I just got one of those Borders reward cards and I asked how long it would take me to win a car...she said a LONG time. Well, I think if I had used one for every time I went there and read up on PHP, I would have that car by now. A Caddy.
Sometimes, you just need a hint. Sometimes, you Google like crazy to find things that sound like they might work (like "variable variables"). Here's a link to some key manual pages. The folks who leave comments there are little buddhas.
Main documentation in English : http://www.php.net/manual/en/
Array functions : http://www.php.net/manual/en/ref.array.php
Variable variables : http://www.php.net/manual/en/language.variables.variable.php
Nothing beats working through the examples!
As for the page system, I went bit OOP nuts, but from what I could GLEAN out of Profesional PHP 5... :glare: ...and the PHP Cookbook... 😃 ...it was enough to figure out that what I wanted to do was set up a system whereby pages are controlled by one class and inputs to the page (like headers, content) were "pulled in" from other classes by the page controller then spit out all together. ALSO, my GateKeeper controls access and session management, which if there's no logging in, I can simply disable within the "openGate" function, rather than having to recode everything.
What this allowed me to do was make changes in one place and have them flow through, without having to recode. I think I'm on my 20th iteration, but it's fun and it's my own stuff, so it's ok. One class that I absolutely encourage you to write in two levels (parent, child) is a data validation/cleaning class.

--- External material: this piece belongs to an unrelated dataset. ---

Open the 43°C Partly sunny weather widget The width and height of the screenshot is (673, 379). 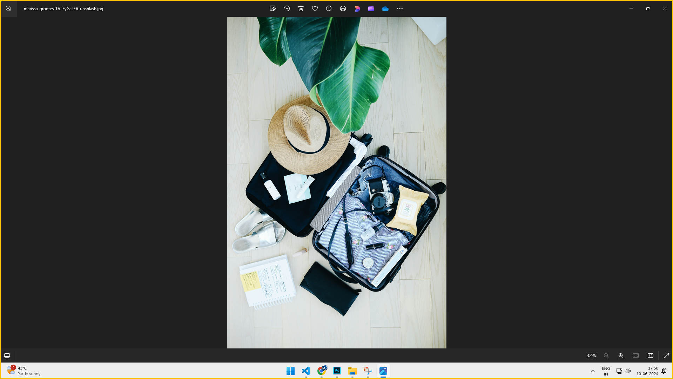24,371
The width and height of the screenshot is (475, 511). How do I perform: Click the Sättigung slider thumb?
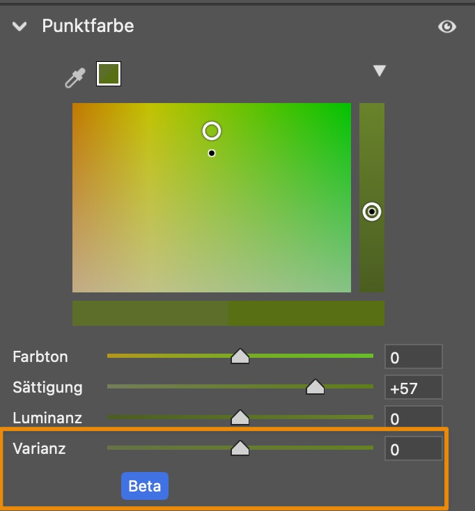coord(316,387)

The parent class contains all the obvious stuff that doesn't change, no matter what type of application it is:
function cleanPhone()
{
$D = trim($this->value);
$D = ereg_replace( "[^0-9]", "", $D ); // Strip out non-numerics
$this->value = ereg( "^([0-9]{3})([0-9]{3})([0-9]{4})$", $D, $itemParts ) ? $itemParts[1] . "-" . $itemParts[2] . "-" . $itemParts[3] : "000-000-0000";
RETURN $this->value;
}
and the child class contains anything specific to that project, or overwrites to check, for example, international phone numbers.
BTW, don't accept $GET or $POST variables for input, --always clean them first and check the data type. Sometimes it's easy:
$var = (int) $_GET['p'];
//or if you want to do something else with the raw value
$var = $_GET['p'];
$useVar = intval($var);
I try not to call the variable I use the same thing that would show up in a page on viewsource, because I'm paranoid and I use viewsource ALL the time. Also, investiate $_REQUEST: it's your friend.

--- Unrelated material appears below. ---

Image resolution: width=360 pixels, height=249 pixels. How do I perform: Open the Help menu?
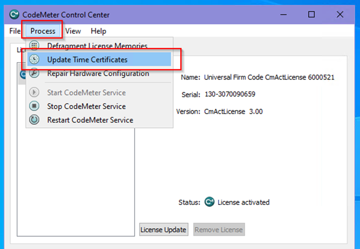tap(98, 31)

BTW, I know there's a controller design pattern or a factory type thing, but, like I wrote before, I don't pay much attention to what they are called, b/c the names confuse me. Too much like English.
There's an old school guy out there, Tony Marston, who does lovely explanations of design patterns as well. I just visited there and he's a TON of fantastic new articles,--which he updates regularly. http://www.tonymarston.net/php-mysql/index.html
Anyway, I also wrote a bunch of classes to do things like figure out what to do with arrays, so managing the output of any kind of list is easy, but they ALSO now manag the output of form elements. I've done forms EVERY way imaginable over the last several years, from hardcoding the pages, to templates, to wrapping them in functions, to now having built a base class which sets up things like text boxes and such to classes which are used to construct multi-select check boxes (righteous!) from arrays. A child class of that then controls what they look like, or over writes the parent function when something wierd is needed. To do a form, I set up the structure using regular HTML/JavaScript, then figure out which form elements I need and drop in an array with item names. the class functions do the rest of the work.

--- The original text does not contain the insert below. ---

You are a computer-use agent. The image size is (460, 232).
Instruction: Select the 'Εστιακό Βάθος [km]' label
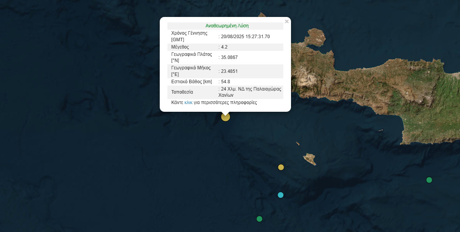[191, 82]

Right now, the only problem I really have is that my hosting company still uses PHP and MySQl <5, when I've got the latest versions (well, almost) on my dev computer. Still, I've figured out how to do pretty much every I need to do with PHP 5, then back working only what needs doing with PHP 4, so for now, it's ok.
Last hint for the AM: code your variables consisently, then you can use them as "metadata" to run checks using string functions. If you decide in advance that all form variables that start with "ID_" have to be integers not equal to zero, you can run them all through the same check without caring which ID it might be.